Alain Juppé idénonce un retour dans l'OTAN sans conditions

Publié le par Pierre-Luc Seguillon

    
     Pour alimenter la réflexion de ceux qui dénoncent l'esprit " partisan " de l'article intitulé " Otan: du retour sous conditions au retour sans conditions" publié sur ce blog,  je me permets de proposer cette citation d'Alain Juppé lors d'une conférence organisée hier à Paris par la Fondation pour l'innovation et en réponse à une question de la salle sur le Gaullisme et l'OTAN:

    « En 1995, Jacques Chirac avait dit qu’il était prêt à entrer dans l’OTAN si la Américains partageaient le pouvoir et si l’Europe construisait une défense.
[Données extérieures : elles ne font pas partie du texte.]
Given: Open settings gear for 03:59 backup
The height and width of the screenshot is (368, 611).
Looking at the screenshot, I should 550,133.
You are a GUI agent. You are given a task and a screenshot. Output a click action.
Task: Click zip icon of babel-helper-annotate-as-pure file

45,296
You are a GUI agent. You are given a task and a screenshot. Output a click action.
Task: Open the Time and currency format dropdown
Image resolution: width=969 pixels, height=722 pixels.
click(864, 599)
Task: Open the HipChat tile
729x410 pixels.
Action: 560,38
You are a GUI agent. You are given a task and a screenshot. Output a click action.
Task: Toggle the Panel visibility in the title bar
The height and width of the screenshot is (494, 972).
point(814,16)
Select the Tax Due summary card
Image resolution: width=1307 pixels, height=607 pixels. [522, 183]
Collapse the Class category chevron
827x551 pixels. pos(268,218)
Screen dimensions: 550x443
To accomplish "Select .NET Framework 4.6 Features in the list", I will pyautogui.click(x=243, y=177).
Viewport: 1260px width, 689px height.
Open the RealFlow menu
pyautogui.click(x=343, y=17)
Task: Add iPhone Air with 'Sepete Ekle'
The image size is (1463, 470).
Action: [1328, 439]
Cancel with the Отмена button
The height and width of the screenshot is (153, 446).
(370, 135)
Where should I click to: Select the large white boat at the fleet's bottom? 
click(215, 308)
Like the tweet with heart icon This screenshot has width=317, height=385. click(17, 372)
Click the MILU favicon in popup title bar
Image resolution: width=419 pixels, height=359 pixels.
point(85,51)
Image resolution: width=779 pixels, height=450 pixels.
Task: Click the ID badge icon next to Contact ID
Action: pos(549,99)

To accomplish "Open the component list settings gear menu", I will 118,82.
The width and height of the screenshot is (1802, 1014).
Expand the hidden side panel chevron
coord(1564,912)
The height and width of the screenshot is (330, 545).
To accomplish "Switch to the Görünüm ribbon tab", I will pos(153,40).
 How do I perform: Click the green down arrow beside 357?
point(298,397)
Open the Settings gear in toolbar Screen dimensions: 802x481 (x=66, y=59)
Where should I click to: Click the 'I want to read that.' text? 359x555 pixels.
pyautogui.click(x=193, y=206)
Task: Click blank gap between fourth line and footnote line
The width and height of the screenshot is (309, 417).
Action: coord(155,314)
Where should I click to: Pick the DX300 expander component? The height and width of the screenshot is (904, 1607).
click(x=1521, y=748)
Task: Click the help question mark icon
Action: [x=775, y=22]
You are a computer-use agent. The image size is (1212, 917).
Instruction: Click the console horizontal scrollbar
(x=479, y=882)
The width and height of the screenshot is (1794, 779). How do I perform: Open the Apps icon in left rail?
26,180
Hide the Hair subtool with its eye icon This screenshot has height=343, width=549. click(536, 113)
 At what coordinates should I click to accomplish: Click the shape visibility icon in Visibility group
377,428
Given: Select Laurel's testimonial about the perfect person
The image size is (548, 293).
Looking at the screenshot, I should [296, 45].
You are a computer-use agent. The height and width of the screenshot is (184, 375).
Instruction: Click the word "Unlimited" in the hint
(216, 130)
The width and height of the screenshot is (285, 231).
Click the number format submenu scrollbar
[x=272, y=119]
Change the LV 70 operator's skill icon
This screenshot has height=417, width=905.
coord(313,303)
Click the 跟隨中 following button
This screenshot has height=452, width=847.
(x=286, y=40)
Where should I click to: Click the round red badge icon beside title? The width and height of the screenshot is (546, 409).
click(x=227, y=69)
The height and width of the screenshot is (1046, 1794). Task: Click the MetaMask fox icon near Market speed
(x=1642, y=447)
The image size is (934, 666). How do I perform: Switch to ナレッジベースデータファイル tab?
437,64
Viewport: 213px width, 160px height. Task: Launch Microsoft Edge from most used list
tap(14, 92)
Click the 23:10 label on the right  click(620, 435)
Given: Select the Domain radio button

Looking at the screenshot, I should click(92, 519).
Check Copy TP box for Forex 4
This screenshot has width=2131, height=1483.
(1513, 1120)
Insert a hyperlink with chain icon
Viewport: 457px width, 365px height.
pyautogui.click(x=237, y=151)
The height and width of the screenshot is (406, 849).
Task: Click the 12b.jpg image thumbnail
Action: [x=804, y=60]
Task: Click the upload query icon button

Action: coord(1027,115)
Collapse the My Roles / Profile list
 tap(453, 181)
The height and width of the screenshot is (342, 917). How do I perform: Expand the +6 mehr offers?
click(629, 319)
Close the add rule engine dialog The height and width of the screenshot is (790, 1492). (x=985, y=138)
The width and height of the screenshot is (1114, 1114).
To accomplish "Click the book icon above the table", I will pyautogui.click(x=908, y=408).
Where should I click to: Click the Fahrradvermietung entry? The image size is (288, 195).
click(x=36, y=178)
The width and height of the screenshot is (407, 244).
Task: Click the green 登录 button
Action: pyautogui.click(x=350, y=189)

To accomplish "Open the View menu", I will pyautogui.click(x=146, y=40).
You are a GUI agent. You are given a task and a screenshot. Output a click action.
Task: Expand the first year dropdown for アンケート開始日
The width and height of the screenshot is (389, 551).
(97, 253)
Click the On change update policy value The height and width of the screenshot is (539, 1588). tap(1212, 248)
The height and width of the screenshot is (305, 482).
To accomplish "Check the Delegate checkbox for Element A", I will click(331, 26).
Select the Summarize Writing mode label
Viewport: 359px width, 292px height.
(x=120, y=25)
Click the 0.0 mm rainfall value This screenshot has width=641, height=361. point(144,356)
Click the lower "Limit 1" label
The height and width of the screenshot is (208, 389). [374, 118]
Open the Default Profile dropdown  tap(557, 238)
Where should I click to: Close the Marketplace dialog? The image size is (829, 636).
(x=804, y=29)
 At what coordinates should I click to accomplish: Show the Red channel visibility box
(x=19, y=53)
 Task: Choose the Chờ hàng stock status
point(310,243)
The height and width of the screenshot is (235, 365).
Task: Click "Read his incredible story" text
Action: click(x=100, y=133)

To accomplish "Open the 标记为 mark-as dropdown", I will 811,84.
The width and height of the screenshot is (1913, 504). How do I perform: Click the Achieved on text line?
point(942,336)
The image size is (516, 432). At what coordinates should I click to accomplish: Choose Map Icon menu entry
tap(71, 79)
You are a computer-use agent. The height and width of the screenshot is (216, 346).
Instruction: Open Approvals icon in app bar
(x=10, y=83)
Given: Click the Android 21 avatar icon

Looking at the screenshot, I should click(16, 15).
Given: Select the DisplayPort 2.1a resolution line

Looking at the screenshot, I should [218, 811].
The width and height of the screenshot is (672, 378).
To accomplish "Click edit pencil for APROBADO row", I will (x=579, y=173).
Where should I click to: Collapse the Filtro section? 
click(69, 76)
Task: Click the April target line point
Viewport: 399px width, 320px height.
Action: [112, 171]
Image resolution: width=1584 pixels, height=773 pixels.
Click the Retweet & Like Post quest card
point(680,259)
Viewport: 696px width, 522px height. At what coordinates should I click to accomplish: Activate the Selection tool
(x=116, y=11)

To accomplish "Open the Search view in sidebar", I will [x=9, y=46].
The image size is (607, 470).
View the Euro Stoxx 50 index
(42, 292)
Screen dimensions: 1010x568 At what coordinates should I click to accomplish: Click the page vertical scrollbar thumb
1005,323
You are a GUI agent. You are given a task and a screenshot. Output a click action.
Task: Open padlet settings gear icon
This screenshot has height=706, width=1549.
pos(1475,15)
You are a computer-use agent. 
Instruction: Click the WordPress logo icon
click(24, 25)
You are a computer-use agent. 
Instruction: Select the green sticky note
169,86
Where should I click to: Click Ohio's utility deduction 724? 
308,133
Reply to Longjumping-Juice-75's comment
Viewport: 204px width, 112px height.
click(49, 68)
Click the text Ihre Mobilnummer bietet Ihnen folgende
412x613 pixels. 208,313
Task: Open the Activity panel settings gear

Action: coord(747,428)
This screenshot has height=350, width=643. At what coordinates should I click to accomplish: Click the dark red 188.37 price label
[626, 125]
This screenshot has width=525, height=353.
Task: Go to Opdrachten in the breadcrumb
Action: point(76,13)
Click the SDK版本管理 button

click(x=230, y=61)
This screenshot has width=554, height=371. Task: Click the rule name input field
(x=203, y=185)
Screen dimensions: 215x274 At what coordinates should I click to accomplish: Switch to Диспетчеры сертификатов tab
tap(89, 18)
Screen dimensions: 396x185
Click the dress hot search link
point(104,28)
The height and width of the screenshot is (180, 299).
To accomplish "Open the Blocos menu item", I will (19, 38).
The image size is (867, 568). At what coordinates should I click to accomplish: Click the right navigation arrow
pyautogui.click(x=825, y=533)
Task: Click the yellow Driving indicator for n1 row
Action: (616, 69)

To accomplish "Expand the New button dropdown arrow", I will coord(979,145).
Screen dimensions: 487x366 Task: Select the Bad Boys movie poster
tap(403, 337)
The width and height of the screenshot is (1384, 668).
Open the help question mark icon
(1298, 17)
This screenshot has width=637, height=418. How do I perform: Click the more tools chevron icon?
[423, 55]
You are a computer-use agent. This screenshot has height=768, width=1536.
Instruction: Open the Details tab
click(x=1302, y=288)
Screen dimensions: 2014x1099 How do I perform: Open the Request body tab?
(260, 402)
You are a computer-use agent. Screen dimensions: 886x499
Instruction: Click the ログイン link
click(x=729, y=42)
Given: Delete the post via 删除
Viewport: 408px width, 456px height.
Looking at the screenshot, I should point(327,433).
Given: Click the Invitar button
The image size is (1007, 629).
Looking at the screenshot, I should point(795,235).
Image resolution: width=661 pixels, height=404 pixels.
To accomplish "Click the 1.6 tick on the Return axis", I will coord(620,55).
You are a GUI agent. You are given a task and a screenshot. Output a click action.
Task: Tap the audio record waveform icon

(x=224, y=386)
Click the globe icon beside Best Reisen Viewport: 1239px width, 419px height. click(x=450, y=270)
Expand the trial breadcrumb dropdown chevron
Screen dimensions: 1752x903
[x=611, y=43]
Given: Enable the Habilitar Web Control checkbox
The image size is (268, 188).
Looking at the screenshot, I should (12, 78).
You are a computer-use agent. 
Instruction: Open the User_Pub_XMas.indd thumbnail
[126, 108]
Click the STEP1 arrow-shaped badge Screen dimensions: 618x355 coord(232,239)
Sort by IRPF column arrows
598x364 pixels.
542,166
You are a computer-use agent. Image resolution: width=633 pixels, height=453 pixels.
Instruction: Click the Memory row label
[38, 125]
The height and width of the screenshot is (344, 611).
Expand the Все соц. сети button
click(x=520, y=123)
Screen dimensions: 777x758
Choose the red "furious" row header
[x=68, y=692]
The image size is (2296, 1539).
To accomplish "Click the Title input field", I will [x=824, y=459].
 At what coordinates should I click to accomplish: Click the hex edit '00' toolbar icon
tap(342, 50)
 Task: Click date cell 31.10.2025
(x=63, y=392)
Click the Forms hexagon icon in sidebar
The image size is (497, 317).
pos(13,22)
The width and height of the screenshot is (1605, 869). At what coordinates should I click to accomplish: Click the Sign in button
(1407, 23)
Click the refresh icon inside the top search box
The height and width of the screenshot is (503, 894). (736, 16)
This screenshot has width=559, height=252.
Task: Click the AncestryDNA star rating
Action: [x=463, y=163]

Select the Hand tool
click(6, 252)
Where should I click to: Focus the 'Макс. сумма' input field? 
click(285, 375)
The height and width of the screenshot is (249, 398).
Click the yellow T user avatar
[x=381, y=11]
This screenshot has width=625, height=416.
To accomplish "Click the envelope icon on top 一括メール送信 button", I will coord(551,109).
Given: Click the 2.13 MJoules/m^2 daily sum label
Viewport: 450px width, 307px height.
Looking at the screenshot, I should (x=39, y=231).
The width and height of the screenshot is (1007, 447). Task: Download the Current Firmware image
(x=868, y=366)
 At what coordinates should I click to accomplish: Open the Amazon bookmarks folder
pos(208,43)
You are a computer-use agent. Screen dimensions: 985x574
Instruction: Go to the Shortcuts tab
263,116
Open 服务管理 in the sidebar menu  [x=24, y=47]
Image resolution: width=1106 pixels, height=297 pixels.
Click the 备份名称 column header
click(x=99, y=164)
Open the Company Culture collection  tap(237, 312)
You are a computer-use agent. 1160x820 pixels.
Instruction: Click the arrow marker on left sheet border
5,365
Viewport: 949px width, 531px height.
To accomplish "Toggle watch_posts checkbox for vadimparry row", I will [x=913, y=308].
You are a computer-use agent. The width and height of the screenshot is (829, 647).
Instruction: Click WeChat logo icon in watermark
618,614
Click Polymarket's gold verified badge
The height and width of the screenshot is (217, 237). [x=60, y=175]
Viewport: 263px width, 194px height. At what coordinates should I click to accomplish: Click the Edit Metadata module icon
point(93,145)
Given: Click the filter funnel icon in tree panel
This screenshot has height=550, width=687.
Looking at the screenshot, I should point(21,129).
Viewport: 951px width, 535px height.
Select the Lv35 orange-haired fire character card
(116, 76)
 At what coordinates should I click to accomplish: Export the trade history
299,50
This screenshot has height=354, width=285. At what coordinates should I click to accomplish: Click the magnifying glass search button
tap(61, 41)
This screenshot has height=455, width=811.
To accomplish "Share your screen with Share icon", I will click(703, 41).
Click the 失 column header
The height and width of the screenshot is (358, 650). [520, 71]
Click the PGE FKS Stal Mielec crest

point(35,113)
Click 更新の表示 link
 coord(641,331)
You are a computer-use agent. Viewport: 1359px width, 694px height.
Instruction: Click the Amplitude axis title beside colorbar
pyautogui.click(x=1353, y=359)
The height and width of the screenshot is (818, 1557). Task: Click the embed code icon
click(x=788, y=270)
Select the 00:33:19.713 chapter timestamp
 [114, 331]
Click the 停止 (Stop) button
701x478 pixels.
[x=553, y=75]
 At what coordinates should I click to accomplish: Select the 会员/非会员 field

Aujourd’hui, je crains que le «  si » ait disparu. …Donc je me demande si on n'est pas en train de faire un marché de dupes en rentrant sans conditions …Cette réintégration n’a de sens que  dans la mesure où l'Europe progresse dans l'affirmation de ses propres capacités de défense. Je pense qu'il faut que les deux aillent de pair, et je ne voudrais pas qu'on aille plus vite dans un sens que dans l'autre !» 

    Sans doute, mes censeurs estimeront-ils que l'ancien Premier ministre est un dangereux gauchiste !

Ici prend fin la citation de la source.